In der Anordnung präzisiert man auch, welche Dienste damit konkret gemeint sind. So ist etwa von Messengern, Videokonferenz, sozialen Medien oder auch Webhosting oder der Registrierung von Domainnamen die Rede. Der Betrieb und die Wartung der zugrunde liegenden Infrastruktur werden damit also ebenfalls erlaubt.

Rückzug

Die Sanktionen haben dazu geführt, dass sich in den vergangenen Wochen viele westliche Firmen aus Russland zurückgezogen oder ihren Betrieb zumindest massiv eingeschränkt haben. So haben selbst Backbone-Betreiber wie Cogent und Lumen ihre Dienste eingestellt, was natürlich die Integrität russischer Netze schwächt. Beobachter hatten aber auch allgemein davor gewarnt, dass der fehlende Hard- und Softwaresupport aus dem Westen bald zu schweren Problemen im russischen Internet führen könnte.

Widerspruch

Genau das gelte es zu verhindern, hatten Bürgerrechtsgruppen und Experten zuletzt in einem offenen Brief gefordert: "US-Internetdienste sind von zentraler Bedeutung für Menschenrechtsaktivisten und unabhängige Medien, um die Bevölkerung über die Aggression Russlands und von Belarus informieren zu können", formuliert es etwa Natalia Krapiva von Access Now, die sich über die aktuellen Lockerungen nun entsprechend erfreut zeigt.

Allerdings sieht die aktuelle Anordnung auch konkrete Beschränkungen vor, und zwar vor allem in Hinblick auf Finanztransaktionen. Diese dürfen auch weiter nicht über russische Stellen abgewickelt werden und auch nicht aus Guthaben des russischen Finanzministeriums oder anderer staatlicher Behörden bezahlt werden.

Eine Möglichkeit, kein Zwang

Auch sonst sei angemerkt, dass die Lockerung der Sanktionen nicht automatisch bedeutet, dass all jene westlichen Services, die in den vergangenen Wochen ihren Dienst in Russland eingeschränkt haben, nun wieder vollständig zurückkehren.
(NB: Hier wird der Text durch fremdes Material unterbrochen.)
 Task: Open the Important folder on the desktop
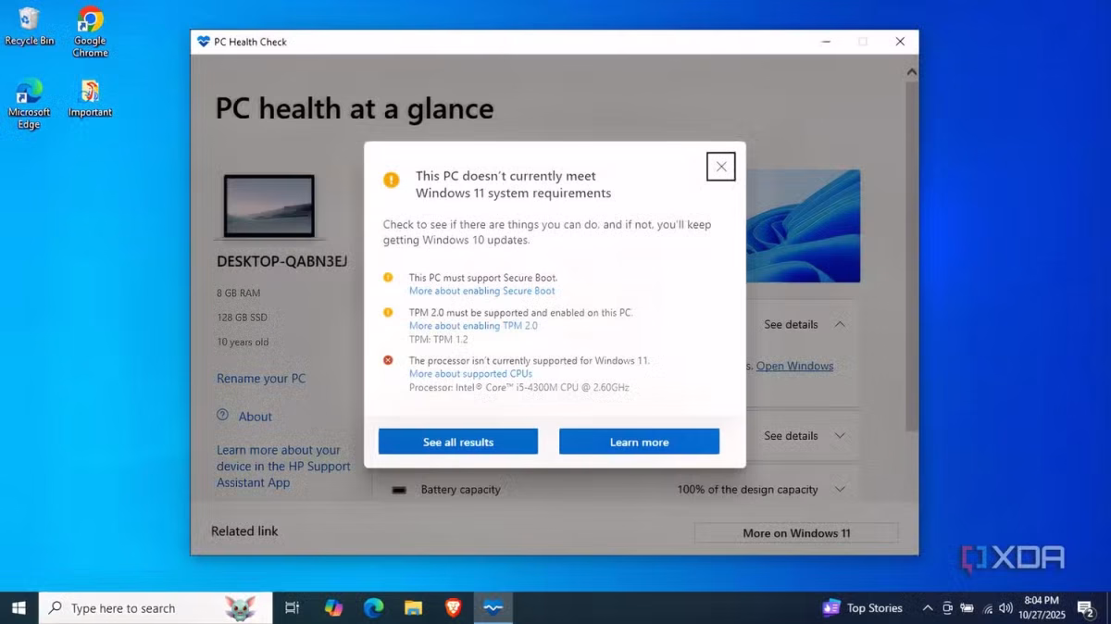point(89,97)
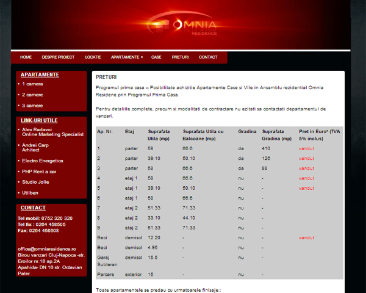Select the 2 camere link
Viewport: 366px width, 293px height.
click(32, 95)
Ob und wie sie künftig Geschäfte in Russland machen wollen, bleibt den Unternehmen selbst überlassen.

Anderer Blickwinkel

Die Lockerung der Sanktionen steht allerdings auch im Widerspruch zu dem, was die Ukraine fordert. Von dort gab es in den vergangenen Wochen immer wieder Forderungen, Russland komplett vom Internet zu trennen. Dem hatten zentrale Internetorganisationen wie die Icann oder Ripe aber schnell eine Absage erteilt. Auch sonst trafen diese Forderungen im Westen wegen der erwähnten Auswirkungen auf wenig Begeisterung. (apo, 12.4.2022)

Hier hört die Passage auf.